On raconte qu’un prince espagnol entretenait un courrier pour avoir le premier ce qui sortait de sa plume, sans compter les pensions qu’on lui faisait. Il se vantait d’avoir su, avec une bouteille d’encre et une main de papier, se créer deux mille écus de rente dont les fonds étaient assignés sur la sottise d’autrui.

Tani, parlant d’un babillard, dit qu’il était plus riche en paroles qu’Arétin en coups de bâton.

M. de Boispréaux aurait pu recueillir beaucoup de faits agréables sur l’Arétin. J’ignore pourquoi il ne l’a pas fait. Ces récits auraient jeté plus de vivacité et d’intérêt dans son ouvrage que des extraits, qui ne signifient pas grand’chose, des lettres et autres ouvrages de cet écrivain. Comme le fond de cette histoire n’est rien, je ne crois pas essentiel d’insister sur la forme, qui n’est pas grand’chose.

— On parle toujours beaucoup de la construction d’une place où doit être mise la statue de Louis XV. Comme cette place doit coûter des sommes immenses et que le royaume est fort obéré, un de nos poëtes, nommé de Bonneval, a adressé au roi le madrigal suivant :

On doit faire une place élégante et correcte ;
Chacun trace à son gré le plan qu’il a formé ;
ChacC’est pour Louis le Bien-Aimé,
ChacTout Paris devient architecte.
Vous êtes, il est vrai, le plus doux des vainqueurs ;
Ce titre seul mérite une gloire immortelle ;
Grand roi, contentez-vous de régner dans nos cœurs ;
ChacEst-il une place plus belle ?

— La tragédie d’Aristomène, qui avait été jouée l’été dernier avec tant d’éclat et qui a été reprise cet hiver avec assez de succès, vient de perdre par l’impression la meilleure partie de sa réputation. Tout l’intérêt de la pièce porte sur le péril de Leuxis et Léonide de la part du Sénat. Or, les connaisseurs prétendent que ce danger est chimérique, puisque les sénateurs n’auront point et ne peuvent pas avoir la hardiesse de faire périr la femme et le fils d’un homme que le peuple regarde comme son libérateur, et que l’armée, qui est sous les murs de la ville, adore comme un héros. La versification de cet ouvrage paraît dure à beaucoup de gens, les inversions hasardées, le dialogue obscur. Les maximes qui ont fait le succès de cet ouvrage sont assez heureuses, quelquefois fausses et presque toujours déplacées. Des personnages agités de violentes passions ne s’avisent pas de lâcher des sentences.

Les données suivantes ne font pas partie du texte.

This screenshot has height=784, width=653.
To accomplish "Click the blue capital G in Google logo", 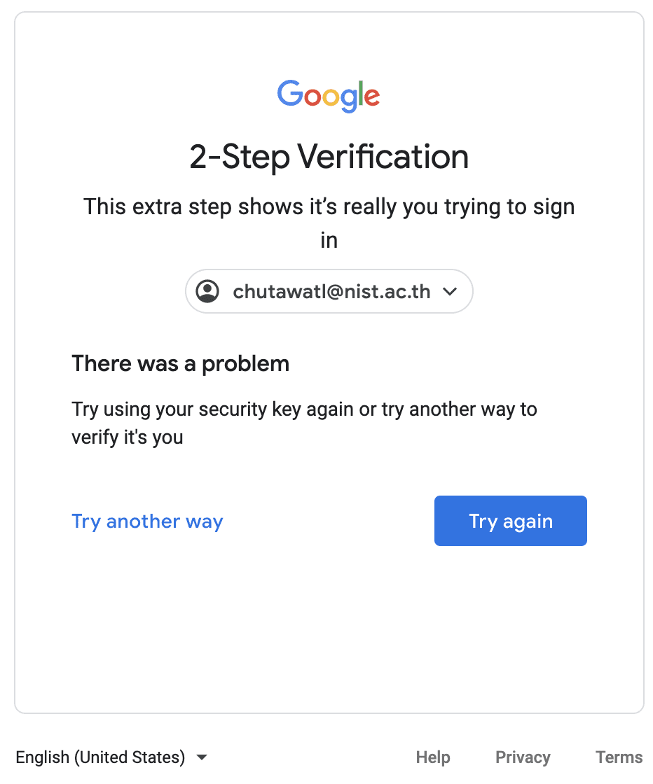I will coord(289,93).
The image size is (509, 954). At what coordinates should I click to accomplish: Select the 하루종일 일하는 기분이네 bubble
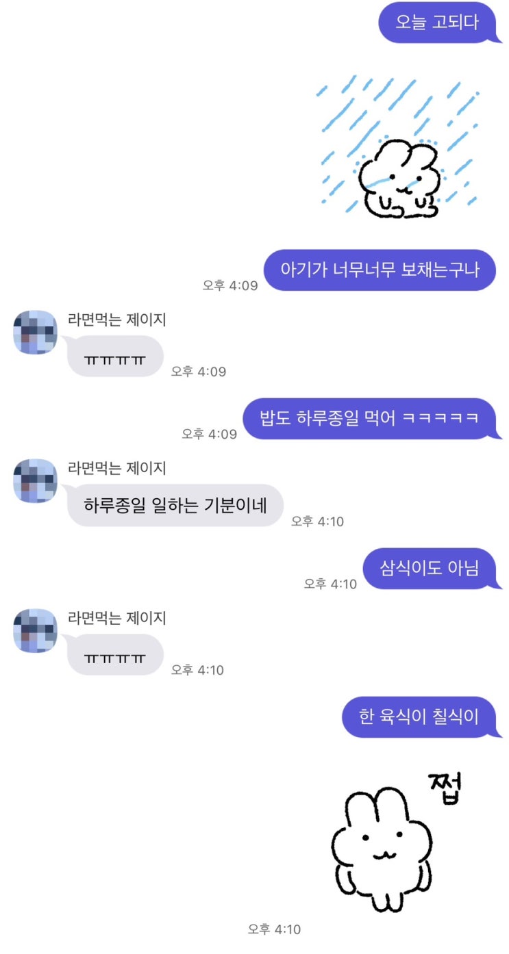174,506
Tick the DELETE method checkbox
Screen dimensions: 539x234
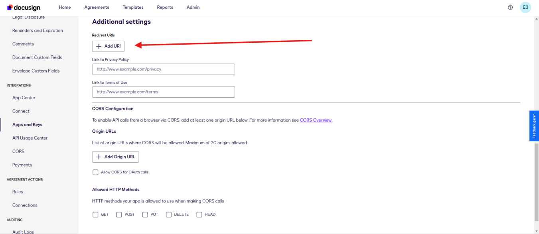[169, 214]
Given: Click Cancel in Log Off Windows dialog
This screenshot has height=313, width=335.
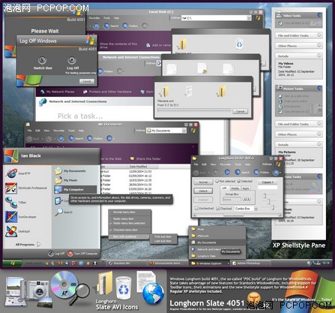Looking at the screenshot, I should coord(87,81).
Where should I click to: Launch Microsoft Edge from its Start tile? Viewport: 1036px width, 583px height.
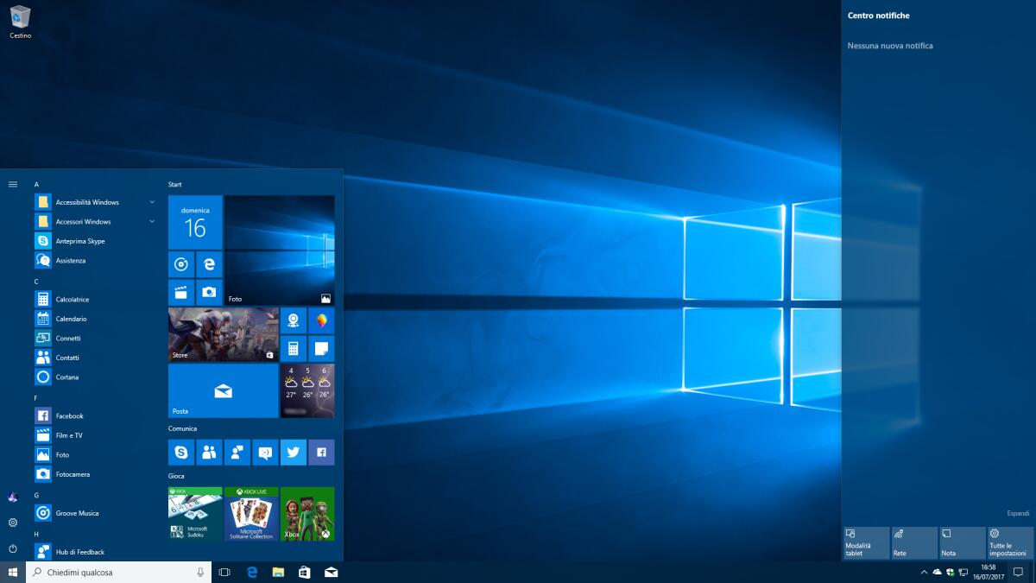[x=208, y=264]
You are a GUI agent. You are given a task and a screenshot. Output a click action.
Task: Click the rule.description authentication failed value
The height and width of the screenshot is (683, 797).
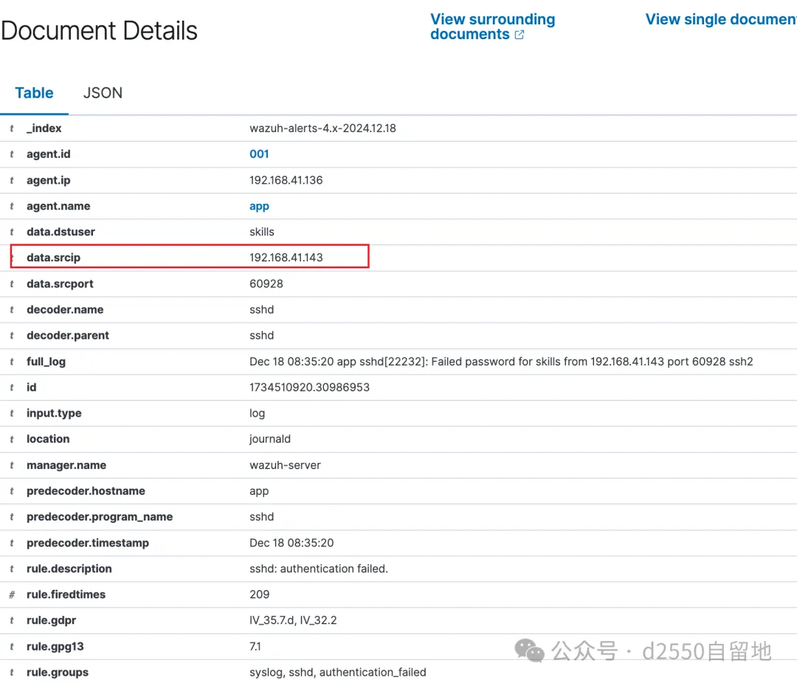pyautogui.click(x=318, y=569)
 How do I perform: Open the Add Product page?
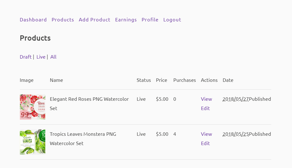pyautogui.click(x=94, y=20)
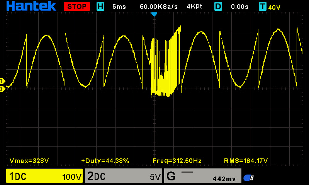Select the D delay icon

tap(218, 7)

M. Marmontel a mis à la suite de son ouvrage des réflexions sur la tragédie ; le plus grand nombre se trouve partout. Quelques-unes plus neuves sont copiées de M. de Voltaire. L’auteur en a hasardé de particulières qui vont à sa manière d’écrire. Il prétend, par exemple, qu’on ne peut guère réussir aujourd’hui dans la tragédie que par des situations ; cela est faux, mais l’auteur a intérêt que cela soit vrai, et il appuie sur cela avec une vivacité qui le trahit.

— Le nouvel opéra de Zoroastre continue à attirer beaucoup de monde et à essuyer des contradictions. Je m’y trouvais il y a quelques jours à côté d’un Anglais. Il demanda une place aux balcons, aux loges, à l’amphithéâtre, à toutes les places où un galant homme peut être placé avec bienséance. Comme on lui répondait toujours que toutes les places étaient prises, il dit : « Je n’entre pas dans une maison que je n’entende dire des horreurs de cet opéra ; j’y viens dix fois de suite et je ne puis pas y trouver de place ; il n’y a que les Français au monde capables de ces contradictions. »

  1. L’abbé Pellegrin.
  2. Quérard assigne la date de 1755 à cette facétie de Vadé.
  3. Par N. Fromaget. Amst. (Paris), 1750, in-12.
  4. La Haye, 1760, in-12. Boispréaux est le pseudonyme de Bénigne Dujardin, ancien maître des requêtes.